- WHAT THE TASK REQUIRES:
Identify the lines in the data below that contain "thumb" and give only how many there are.

Saved entries

[Start of section]

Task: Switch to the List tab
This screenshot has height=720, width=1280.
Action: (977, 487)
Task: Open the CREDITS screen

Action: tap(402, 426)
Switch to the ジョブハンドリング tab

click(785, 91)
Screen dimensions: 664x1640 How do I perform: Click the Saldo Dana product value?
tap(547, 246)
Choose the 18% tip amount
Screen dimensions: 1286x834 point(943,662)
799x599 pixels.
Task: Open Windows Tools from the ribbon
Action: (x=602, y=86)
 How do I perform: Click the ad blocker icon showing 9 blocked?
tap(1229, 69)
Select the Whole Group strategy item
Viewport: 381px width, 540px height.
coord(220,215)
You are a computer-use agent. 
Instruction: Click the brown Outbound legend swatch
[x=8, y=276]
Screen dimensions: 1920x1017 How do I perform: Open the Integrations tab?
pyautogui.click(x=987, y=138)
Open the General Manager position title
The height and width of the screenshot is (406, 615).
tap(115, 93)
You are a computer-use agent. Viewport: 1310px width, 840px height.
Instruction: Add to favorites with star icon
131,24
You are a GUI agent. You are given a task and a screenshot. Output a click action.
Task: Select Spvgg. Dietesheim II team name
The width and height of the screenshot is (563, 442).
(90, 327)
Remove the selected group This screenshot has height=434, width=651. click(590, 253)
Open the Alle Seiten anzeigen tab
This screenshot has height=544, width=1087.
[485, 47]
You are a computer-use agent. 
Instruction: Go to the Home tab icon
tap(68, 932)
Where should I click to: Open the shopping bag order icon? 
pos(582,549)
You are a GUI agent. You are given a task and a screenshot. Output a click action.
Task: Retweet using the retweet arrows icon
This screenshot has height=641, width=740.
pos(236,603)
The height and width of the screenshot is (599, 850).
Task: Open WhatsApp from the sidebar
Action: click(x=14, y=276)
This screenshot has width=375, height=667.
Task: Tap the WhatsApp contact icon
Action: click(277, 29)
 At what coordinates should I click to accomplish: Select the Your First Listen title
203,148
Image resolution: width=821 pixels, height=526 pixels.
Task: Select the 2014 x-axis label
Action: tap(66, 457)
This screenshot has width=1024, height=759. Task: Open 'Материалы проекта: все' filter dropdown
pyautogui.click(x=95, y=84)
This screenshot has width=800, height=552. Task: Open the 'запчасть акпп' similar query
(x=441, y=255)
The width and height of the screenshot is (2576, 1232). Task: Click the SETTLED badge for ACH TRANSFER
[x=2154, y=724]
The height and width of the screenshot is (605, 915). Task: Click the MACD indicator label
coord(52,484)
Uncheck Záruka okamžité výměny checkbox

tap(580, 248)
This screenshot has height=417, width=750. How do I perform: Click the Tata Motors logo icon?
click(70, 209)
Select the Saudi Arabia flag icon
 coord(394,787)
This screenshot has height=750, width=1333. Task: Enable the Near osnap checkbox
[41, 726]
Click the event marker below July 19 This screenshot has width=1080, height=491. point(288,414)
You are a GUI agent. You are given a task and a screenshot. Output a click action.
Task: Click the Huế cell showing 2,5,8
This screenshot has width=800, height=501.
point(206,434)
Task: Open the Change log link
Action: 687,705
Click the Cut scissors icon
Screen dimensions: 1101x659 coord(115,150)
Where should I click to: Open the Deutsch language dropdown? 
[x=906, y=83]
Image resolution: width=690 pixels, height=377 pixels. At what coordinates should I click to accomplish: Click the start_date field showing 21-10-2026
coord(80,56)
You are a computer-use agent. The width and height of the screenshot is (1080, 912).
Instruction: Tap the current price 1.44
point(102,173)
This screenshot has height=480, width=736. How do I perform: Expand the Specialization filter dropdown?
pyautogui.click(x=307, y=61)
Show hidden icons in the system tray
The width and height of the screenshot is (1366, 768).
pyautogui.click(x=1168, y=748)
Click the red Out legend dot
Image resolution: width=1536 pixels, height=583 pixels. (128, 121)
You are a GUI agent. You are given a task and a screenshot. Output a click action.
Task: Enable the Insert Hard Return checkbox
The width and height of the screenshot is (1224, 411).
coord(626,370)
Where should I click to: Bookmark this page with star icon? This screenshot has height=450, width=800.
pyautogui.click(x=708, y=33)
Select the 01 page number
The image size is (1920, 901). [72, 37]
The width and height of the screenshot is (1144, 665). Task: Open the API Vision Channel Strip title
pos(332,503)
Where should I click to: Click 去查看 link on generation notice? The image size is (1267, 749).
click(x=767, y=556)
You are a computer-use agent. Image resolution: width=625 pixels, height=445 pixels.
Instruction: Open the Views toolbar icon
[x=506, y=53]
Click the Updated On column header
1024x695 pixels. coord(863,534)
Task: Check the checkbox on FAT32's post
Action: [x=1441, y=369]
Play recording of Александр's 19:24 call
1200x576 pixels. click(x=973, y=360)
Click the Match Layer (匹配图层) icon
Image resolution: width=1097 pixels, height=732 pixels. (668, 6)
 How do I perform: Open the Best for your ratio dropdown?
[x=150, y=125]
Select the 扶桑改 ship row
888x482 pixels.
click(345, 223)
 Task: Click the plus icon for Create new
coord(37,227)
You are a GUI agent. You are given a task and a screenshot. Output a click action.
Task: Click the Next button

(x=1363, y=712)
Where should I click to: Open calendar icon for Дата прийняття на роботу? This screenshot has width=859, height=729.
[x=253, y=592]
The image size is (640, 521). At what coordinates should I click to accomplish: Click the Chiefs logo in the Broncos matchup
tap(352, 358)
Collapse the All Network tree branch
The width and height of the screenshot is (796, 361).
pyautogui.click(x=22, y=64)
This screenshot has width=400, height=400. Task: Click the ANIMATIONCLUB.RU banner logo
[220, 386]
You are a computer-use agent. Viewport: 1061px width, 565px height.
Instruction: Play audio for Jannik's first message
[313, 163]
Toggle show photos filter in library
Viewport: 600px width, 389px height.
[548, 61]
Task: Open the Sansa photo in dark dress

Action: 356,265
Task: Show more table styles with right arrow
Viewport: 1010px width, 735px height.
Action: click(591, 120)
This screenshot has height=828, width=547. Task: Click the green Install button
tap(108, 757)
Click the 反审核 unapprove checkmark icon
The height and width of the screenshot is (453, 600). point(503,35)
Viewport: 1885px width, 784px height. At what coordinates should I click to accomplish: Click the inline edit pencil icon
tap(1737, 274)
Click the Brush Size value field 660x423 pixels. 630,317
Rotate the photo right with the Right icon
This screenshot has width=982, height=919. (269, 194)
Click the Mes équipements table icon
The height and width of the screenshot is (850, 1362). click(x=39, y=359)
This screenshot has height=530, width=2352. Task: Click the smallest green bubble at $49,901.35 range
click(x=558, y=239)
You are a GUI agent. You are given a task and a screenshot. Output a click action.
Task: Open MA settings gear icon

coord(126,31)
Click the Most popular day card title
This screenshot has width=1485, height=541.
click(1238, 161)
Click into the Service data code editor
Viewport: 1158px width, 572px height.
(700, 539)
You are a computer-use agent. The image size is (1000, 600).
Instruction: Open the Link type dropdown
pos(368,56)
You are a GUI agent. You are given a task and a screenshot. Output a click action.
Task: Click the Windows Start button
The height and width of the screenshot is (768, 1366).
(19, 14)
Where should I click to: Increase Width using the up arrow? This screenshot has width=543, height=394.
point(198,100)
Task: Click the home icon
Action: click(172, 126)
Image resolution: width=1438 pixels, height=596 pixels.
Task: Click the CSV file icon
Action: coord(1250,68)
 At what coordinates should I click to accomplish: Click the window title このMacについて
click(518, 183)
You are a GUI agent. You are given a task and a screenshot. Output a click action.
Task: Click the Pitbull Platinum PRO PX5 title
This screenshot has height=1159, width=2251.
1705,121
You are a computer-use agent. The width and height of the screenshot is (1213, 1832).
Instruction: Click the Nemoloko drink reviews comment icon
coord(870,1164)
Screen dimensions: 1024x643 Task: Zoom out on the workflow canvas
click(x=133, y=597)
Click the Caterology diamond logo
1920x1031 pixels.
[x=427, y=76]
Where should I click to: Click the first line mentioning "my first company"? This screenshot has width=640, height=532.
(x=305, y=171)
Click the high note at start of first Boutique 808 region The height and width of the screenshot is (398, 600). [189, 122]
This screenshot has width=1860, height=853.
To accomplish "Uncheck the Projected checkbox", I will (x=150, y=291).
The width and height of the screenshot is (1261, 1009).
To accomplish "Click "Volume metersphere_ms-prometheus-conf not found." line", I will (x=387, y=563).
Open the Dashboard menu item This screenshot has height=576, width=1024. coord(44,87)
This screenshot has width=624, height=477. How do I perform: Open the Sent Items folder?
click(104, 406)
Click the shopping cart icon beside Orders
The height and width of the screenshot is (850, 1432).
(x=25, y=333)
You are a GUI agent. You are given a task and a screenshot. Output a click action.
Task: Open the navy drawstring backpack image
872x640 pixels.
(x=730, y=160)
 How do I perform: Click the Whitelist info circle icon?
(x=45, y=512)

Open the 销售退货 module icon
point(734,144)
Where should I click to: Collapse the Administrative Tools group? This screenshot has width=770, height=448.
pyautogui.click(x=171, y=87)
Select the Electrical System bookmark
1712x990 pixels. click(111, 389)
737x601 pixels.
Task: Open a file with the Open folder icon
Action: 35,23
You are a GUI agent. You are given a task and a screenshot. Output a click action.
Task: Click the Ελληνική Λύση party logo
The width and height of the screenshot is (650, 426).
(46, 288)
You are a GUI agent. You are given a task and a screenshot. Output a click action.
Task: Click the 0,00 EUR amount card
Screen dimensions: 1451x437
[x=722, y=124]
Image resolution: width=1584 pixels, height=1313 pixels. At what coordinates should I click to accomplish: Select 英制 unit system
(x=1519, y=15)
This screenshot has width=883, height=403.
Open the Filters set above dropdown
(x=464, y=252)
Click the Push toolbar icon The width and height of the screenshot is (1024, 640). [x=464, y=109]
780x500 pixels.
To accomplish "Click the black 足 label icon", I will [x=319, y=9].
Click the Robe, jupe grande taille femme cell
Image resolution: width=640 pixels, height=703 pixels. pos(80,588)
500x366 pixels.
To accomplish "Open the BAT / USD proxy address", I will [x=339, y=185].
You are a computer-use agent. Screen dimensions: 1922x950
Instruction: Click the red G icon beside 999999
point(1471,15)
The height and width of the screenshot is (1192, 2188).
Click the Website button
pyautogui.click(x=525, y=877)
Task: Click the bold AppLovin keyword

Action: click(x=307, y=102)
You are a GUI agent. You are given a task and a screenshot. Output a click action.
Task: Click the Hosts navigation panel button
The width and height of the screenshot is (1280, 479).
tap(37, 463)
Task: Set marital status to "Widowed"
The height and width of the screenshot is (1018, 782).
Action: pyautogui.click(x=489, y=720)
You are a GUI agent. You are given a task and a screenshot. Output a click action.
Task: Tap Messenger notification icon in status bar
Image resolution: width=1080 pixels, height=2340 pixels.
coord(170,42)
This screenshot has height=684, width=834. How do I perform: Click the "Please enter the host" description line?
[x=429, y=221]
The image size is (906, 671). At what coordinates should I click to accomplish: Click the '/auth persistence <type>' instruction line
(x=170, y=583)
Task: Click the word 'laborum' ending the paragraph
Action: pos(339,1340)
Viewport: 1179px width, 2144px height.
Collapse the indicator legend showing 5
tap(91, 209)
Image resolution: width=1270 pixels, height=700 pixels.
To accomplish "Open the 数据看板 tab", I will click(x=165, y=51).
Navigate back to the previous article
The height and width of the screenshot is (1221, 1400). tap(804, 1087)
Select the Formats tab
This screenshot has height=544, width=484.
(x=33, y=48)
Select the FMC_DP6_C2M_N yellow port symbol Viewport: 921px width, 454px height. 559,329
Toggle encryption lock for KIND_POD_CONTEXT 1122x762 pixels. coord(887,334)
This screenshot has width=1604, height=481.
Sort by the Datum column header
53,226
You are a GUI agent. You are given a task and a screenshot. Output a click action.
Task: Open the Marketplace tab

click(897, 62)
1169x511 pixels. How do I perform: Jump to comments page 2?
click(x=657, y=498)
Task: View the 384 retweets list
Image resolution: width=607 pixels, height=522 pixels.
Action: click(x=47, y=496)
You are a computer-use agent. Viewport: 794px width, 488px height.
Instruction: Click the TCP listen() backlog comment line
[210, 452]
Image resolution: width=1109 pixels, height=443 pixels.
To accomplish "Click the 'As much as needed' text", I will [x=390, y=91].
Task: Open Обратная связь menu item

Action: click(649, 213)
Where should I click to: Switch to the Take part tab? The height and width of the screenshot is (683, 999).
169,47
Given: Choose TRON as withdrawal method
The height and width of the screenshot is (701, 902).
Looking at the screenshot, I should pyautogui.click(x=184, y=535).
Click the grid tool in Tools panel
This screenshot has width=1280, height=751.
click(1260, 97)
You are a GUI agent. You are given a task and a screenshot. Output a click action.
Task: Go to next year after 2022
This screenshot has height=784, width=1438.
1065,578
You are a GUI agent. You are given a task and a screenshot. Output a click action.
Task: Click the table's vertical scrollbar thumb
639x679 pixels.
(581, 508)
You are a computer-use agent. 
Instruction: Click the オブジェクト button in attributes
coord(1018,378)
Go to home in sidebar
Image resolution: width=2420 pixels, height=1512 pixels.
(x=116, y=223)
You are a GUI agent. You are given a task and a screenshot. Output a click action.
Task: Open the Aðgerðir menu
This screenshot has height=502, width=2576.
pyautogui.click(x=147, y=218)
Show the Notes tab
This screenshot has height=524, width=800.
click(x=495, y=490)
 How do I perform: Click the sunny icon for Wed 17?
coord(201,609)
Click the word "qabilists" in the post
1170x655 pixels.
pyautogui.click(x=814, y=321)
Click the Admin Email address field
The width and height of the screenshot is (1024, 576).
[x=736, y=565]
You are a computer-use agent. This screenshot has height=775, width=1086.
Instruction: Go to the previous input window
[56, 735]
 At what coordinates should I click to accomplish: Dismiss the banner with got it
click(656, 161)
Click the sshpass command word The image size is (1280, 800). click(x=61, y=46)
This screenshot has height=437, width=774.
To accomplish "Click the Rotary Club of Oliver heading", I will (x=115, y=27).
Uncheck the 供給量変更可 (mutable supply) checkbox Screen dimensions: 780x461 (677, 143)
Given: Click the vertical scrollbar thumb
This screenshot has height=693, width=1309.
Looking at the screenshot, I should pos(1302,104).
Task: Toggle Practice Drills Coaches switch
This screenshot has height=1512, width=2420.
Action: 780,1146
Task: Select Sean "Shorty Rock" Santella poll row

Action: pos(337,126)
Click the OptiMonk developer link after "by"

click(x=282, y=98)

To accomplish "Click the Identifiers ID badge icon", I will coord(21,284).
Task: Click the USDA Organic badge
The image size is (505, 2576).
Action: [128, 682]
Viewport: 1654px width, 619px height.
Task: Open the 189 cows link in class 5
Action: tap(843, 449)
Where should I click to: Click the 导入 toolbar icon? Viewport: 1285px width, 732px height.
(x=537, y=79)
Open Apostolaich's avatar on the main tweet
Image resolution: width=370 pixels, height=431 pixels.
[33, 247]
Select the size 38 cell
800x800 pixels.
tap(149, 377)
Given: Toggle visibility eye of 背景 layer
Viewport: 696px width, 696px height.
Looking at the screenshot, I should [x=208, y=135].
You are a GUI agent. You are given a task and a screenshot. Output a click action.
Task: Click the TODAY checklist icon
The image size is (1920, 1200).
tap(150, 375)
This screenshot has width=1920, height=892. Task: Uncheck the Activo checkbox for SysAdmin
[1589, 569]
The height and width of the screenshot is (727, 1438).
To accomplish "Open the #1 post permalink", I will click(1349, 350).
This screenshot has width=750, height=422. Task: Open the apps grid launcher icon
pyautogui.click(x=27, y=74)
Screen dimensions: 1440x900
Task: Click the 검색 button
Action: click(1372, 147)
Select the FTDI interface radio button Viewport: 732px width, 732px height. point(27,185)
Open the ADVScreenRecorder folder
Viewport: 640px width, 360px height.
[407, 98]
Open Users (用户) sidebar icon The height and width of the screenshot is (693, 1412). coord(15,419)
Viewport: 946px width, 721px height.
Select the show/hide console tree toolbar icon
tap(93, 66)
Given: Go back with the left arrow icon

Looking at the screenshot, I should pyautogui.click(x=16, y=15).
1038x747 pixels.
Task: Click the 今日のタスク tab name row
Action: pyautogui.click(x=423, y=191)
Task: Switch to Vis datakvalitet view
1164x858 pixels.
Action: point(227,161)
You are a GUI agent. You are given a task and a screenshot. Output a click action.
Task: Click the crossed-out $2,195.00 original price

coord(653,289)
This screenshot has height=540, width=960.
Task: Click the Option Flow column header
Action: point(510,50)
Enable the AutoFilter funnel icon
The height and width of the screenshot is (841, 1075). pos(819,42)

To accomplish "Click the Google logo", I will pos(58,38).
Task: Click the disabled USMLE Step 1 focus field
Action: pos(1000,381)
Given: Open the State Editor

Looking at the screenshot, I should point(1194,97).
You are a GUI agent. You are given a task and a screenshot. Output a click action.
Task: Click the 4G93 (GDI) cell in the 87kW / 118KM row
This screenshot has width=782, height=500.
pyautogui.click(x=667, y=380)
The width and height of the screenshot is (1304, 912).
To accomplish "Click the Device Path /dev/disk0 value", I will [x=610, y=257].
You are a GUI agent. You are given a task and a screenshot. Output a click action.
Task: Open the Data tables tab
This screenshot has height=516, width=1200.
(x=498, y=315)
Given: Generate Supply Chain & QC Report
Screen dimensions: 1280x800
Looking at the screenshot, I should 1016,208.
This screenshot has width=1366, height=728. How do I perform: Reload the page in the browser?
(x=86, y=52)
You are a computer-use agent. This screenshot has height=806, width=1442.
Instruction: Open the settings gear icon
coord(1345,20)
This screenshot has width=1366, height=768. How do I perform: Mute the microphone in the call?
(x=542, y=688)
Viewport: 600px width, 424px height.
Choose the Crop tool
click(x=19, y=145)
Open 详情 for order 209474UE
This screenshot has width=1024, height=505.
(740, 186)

[End of section]

- RESPONSE:
2